À quoi servent les coalitions de pays ?

Séance en plénière lors de la dernière session de négociations à Bonn (Allemagne), du 19 au 23 octobre 2015.
Séance en plénière lors de la dernière session de négociations à Bonn (Allemagne), du 19 au 23 octobre 2015.

03 Déc À quoi servent les coalitions de pays ?

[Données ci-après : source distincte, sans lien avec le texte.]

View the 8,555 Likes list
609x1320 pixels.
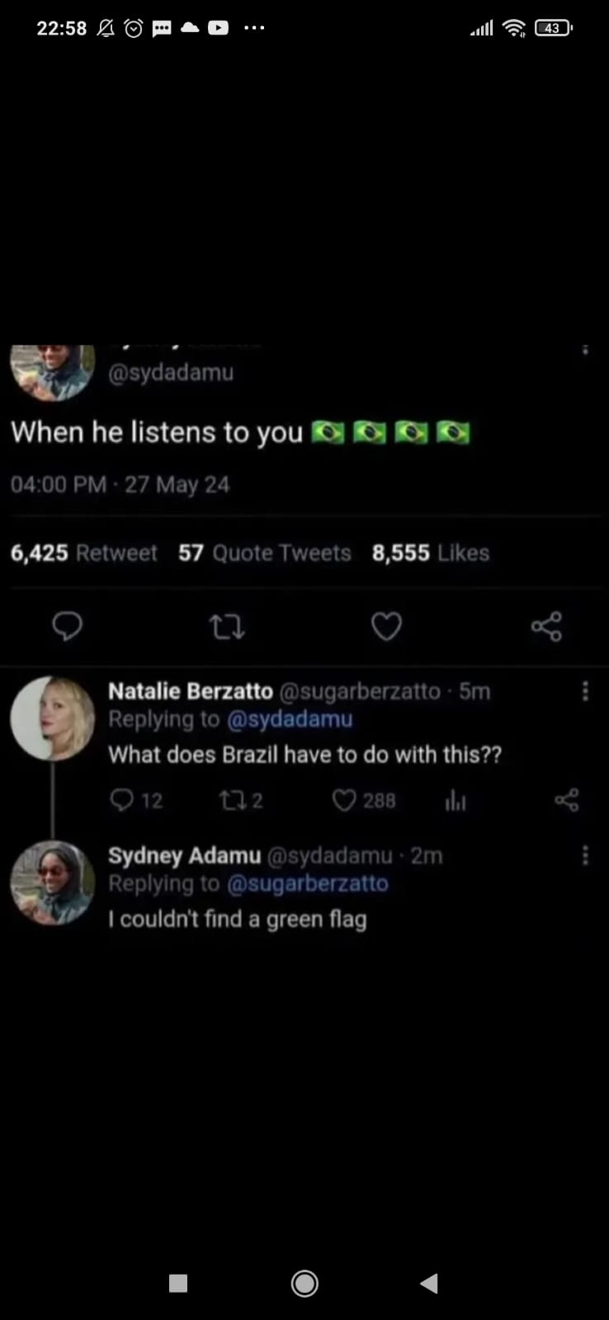click(430, 553)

La géographie climatique expliquée : les coalitions de pays

Chaque partie est représentée aux sessions de la Convention par une délégation nationale chargée de négocier au nom de son gouvernement. Même si le modèle onusien suit le principe d’« un pays, une voix », chaque pays, outre son groupe régional (au nombre de cinq : Afrique ; Asie et région du Pacifique ; Europe de l’Est et Europe centrale ; Amérique latine et Caraïbes ; Europe de l’Ouest et autres), appartient également à une ou parfois plusieurs coalitions.

  • Union européenne (UE)

L’Union européenne est elle-même une Partie à la Convention et au Protocole de Kyoto. Avec les 28 États membres, elle parle d’une seule voix lors des négociations climatiques. La présidence en 2015 est assurée par la Lettonie puis par le Luxembourg.

  • Groupe de l’Ombrelle

Le Groupe de l’Ombrelle constitue une coalition flexible de pays développés qui ne font pas partie de l’Union européenne et qui s’est formée dans le contexte des négociations sur les changements climatiques. Le groupe Parapluie s’est toujours positionné contre un prolongement du protocole de Kyoto. Bien qu’informel, il rassemble habituellement l’Australie, le Canada, les États-Unis, la Fédération russe, l’Islande, le Japon, la Nouvelle-Zélande, la Norvège, l’Ukraine et l’Islande. Ce groupe n’a pas de présidence officielle

  • Groupe de l’Intégrité environnementale (GIE)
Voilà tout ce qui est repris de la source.